### TEXTO EXTRAÍDO:
Mi cuerpo no es mío. No lo reconozco. No habita como debería, no responde como antes, no me representa. Es una envoltura prestada que cargo con la paciencia del que no pidió nacer, y con la resignación del que entiende
que no puede desprenderse de su forma sin desaparecer del todo.
Hay mañanas en que me levanto y siento que ocupo un lugar equivocado.
Que mis manos no obedecen, que mis piernas son solo estructuras que me arrastran de un punto a otro, sin dirección ni deseo. No me habito. Me tolero.
Este cuerpo siente, sí, pero no siente lo que quiero. Siente angustia, presión en el pecho, hormigueos que no vienen del alma, sino del sistema nervioso exigiendo un descanso que nunca llega. Cuando me miro, no veo cicatrices, veo historia comprimida. Cada músculo tiene memoria, pero no la mía. Una que heredé de mis propias derrotas. Una que se escribe sin palabras, solo con tensión, con peso, con el tipo de dolor que no puede explicarse al médico porque no sale en los exámenes.
Hay noches en que el cuerpo tiembla sin causa. No hay frío, pero tiembla. Como si supiera algo que yo aún no comprendo. Como si reaccionara a un miedo que no he nombrado.
Este cuerpo ha sido cárcel y escondite. Escudo y evidencia. Y yo, dentro, sin saber si habitarlo o simplemente observarlo como quien ve una herida ajena. Me he sentido ausente dentro de mí mismo. Como un huésped incómodo en su propia estructura ósea. Como una conciencia atrapada en un organismo que solo quiere sobrevivir, no vivir.

### POR HACER:
1 – Responde estas preguntas sobre el texto del cuerpo ajeno:
(a) ¿Qué no ve quien habla cuando se mira, y qué ve en su lugar?
(b) En vez de habitarse, ¿qué dice hacer consigo mismo?
(c) ¿Qué le ocurre al cuerpo algunas noches, aunque no haga frío?
2 – Prosigue el texto del cuerpo ajeno a partir de su última oración.

### MATERIAL DE ESTUDIO:
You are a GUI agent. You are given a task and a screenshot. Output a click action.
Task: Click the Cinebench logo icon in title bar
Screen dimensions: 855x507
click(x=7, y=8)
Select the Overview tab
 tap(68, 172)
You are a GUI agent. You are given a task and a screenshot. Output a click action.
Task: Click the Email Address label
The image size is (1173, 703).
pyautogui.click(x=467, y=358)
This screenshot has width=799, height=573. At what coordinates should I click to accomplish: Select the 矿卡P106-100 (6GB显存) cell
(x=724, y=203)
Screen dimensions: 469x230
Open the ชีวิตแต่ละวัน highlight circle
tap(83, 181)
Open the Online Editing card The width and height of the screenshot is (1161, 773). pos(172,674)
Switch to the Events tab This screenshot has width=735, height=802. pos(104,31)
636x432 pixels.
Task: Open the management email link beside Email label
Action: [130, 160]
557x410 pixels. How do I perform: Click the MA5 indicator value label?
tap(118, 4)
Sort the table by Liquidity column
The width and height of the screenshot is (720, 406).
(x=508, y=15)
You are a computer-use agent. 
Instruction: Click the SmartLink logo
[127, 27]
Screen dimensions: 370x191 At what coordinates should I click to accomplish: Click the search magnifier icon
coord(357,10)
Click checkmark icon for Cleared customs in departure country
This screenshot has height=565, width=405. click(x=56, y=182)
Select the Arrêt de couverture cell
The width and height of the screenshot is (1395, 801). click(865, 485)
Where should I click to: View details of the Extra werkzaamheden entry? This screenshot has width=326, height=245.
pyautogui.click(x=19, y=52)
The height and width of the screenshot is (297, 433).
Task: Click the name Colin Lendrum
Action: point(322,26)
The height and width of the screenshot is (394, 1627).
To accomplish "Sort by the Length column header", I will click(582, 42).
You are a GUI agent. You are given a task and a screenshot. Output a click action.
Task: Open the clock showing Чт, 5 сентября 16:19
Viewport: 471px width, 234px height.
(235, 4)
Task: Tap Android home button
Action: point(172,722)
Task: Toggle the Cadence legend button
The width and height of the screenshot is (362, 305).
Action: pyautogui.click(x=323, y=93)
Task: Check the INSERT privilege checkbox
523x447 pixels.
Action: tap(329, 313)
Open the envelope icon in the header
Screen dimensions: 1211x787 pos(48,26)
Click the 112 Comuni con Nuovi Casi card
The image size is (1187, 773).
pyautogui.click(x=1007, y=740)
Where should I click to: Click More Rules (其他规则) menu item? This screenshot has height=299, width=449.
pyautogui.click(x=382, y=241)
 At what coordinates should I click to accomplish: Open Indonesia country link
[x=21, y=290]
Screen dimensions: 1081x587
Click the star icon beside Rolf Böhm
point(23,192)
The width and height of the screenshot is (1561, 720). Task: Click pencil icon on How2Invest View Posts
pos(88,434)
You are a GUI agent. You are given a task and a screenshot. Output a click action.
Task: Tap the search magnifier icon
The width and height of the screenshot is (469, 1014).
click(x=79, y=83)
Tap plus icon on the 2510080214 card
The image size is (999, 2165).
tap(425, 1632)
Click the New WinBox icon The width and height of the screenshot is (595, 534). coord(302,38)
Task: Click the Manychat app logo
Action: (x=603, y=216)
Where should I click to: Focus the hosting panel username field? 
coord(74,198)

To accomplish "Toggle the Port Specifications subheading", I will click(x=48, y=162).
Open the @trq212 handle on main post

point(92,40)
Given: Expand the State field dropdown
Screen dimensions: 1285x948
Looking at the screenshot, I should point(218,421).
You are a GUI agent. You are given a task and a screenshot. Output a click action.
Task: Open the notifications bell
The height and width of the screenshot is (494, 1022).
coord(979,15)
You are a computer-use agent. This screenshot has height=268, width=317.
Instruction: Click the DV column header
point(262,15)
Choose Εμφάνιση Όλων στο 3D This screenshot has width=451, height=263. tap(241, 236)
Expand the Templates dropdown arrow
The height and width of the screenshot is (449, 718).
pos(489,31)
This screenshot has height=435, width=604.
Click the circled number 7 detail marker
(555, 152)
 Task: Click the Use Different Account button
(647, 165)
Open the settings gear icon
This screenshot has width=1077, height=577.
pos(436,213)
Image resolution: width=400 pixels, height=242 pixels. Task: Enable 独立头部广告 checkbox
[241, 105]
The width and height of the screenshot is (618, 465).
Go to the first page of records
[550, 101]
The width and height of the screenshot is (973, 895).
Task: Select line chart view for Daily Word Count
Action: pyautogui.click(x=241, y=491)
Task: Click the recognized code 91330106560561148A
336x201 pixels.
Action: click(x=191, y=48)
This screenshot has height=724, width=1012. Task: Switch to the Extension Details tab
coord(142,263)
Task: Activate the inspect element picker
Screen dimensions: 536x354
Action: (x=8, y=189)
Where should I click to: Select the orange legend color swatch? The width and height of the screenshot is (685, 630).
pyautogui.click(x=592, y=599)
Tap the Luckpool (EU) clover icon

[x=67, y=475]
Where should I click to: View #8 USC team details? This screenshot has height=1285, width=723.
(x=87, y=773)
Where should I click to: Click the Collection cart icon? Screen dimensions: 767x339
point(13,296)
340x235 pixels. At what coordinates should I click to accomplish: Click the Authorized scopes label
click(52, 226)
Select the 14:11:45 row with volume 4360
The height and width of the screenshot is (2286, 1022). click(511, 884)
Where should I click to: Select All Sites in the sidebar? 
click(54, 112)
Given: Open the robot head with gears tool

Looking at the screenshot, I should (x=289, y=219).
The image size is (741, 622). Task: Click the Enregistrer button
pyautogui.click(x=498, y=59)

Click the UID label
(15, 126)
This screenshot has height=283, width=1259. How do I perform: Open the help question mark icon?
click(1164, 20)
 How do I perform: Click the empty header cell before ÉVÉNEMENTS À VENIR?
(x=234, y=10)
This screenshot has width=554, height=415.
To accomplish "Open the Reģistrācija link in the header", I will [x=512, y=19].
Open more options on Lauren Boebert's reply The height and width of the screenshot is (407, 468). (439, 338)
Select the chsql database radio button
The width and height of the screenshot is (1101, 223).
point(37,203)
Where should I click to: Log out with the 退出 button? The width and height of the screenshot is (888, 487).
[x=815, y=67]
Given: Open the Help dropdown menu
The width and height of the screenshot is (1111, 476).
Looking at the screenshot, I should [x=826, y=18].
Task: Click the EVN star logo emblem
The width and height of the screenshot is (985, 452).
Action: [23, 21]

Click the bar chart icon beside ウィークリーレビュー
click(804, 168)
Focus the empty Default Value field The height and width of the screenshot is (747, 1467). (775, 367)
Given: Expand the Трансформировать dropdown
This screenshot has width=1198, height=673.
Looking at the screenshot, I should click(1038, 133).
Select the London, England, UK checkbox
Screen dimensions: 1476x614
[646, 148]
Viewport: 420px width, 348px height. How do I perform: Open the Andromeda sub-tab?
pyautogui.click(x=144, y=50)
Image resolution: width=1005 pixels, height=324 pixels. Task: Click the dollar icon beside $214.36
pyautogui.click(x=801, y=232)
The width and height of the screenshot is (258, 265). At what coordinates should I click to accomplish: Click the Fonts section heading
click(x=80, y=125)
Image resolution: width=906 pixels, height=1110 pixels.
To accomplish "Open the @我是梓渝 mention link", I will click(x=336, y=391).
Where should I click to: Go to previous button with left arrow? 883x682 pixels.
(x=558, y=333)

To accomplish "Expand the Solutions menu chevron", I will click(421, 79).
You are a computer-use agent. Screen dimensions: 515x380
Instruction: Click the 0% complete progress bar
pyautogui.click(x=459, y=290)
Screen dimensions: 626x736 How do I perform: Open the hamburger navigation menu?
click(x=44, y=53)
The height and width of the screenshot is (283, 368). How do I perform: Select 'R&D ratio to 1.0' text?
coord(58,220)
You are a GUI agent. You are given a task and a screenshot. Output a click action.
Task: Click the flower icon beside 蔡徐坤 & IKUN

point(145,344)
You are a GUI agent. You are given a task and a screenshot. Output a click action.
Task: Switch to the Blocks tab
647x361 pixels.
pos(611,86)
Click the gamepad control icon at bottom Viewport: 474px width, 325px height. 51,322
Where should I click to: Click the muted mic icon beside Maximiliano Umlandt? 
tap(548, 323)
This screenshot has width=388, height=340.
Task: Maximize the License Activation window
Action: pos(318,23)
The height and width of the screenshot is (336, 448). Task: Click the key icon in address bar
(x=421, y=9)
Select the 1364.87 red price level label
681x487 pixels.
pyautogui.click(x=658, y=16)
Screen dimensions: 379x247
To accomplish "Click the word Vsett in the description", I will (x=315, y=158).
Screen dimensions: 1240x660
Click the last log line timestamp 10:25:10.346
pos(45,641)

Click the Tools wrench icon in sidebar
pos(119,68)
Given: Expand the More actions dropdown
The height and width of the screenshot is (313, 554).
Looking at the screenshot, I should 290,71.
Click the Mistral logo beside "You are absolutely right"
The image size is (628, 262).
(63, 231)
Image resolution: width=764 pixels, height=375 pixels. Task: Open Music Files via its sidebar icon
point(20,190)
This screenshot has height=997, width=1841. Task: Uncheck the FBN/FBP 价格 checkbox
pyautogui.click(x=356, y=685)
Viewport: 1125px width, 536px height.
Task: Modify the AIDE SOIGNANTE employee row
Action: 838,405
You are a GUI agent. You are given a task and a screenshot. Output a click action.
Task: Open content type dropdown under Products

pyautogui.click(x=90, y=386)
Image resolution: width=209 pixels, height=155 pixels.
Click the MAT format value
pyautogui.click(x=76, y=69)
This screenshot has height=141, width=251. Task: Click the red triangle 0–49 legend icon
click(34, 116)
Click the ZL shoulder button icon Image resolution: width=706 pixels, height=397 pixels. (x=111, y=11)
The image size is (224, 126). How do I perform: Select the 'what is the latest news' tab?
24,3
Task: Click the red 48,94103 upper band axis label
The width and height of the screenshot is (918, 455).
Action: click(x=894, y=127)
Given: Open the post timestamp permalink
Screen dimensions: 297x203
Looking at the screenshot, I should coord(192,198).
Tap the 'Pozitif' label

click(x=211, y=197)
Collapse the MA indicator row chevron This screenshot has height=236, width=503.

### RESPUESTAS:
1 –
(a) No ve cicatrices; ve historia comprimida.
(b) Dice que se tolera.
(c) El cuerpo tiembla sin causa.

2 –
Hay días en los que lo maldigo. En los que quiero arrancarme la piel, vaciar los órganos, reiniciar todo desde cero. Pero no hay reinicio. Solo esta máquina desgastada funcionando por inercia, sosteniendo pensamientos que ya no caben, emociones que ya no fluyen.
El cuerpo carga lo que la mente calla. Se enferma de lo que el alma reprime.
Y yo, con cada dolor inexplicable, con cada nudo en la garganta,
entiendo un poco más que no es fatiga, no es casualidad, es historia. Es trauma. Es el precio de callar tanto tiempo.
Hoy lo miro sin odio. No con amor, pero con comprensión. Sé que ha hecho lo que ha podido. Sé que ha resistido tormentas que no estaban hechas de viento, sino de pensamientos que arden.
Mi cuerpo no me pertenece, pero me ha sostenido. Y eso, en esta vida, ya es una forma de lealtad.